At about 5 o'clock it was ordered to take position in a jungle near the hill upon which the enemy was established and to the left of General Anderson's brigade, which it did in the following order: The Forty-eighth Georgia was on the right, the Third North Carolina, the Forty-fourth Georgia (about 170 men of which had rallied and been brought by Captain Beck and other officers),and the First North Carolina on the left, under Lieutenant-Colonel [William P.] Bynum, of the Second, who had been detached from the command of the First Regiment.

In obedience to the orders of General Hill I made a reconnaissance of the enemy's position, and found him immediately in our front in strong force, with a battery well advanced toward us and supported by strong lines of infantry. The number of his guns could only be judged of by the rapidity of his fire, owing to the nature of the country.

At about 6.30 or 7 o'clock an attack was made by the troops on our right, and we were, with the other brigades in advance, ordered by General Hill, to move forward at once and attack the enemy.
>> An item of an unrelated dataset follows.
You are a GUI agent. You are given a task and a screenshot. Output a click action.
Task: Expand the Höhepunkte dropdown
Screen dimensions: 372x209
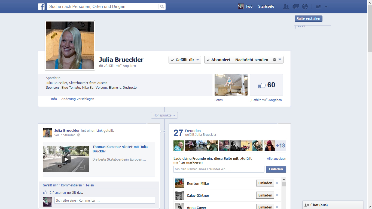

Gordon's and Anderson's brigades were on my right, and the troops of the three mounted the hill in a gallant manner. At its brow our troops were met with a furious fire of shot, shell and musketry; officers and men fell fast, but they maintained their ground, opening and keeping up a sever fire upon the enemy in return, before which his advanced battery fell back and his troops wavered. He pressed hard upon our left however, and while moving his regiment to its support the gallant and accomplished Carolina Regiment, fell. Meanwhile Garland's and Colquitt's brigades had been advanced and made good the action on the right.

Darkness, however, was rapidly approaching and, not knowing the extent of the enemy's suffering, the troops fell back to the road near the brow of the hill; other portions withdrew to the cover of the rising ground, and the night coming on, there was much confusion from the loss of officers and the nature of the country. Dense, dark, and in many places marshy, observation could reach but a short distance, quick movement was impossible, and in the din of battle the voice could be heard but a few yards.

Fresh troops were ordered forward, and the troops of the brigade were collected in parties by such officers as they fell in with. A portion remained in the vicinity of the field during the night, and the remainder, with portions of other brigades of the division having been collected, were retired a short distance on the Charles City road. During the night the enemy fell away from the hardly contested field.

On Wednesday morning the brigade was reformed at the church in front of the battle-field and with the division, whence it marched a short distance, to the bivouac, at and near which it remained until the movement of the 9th to its present vicinity.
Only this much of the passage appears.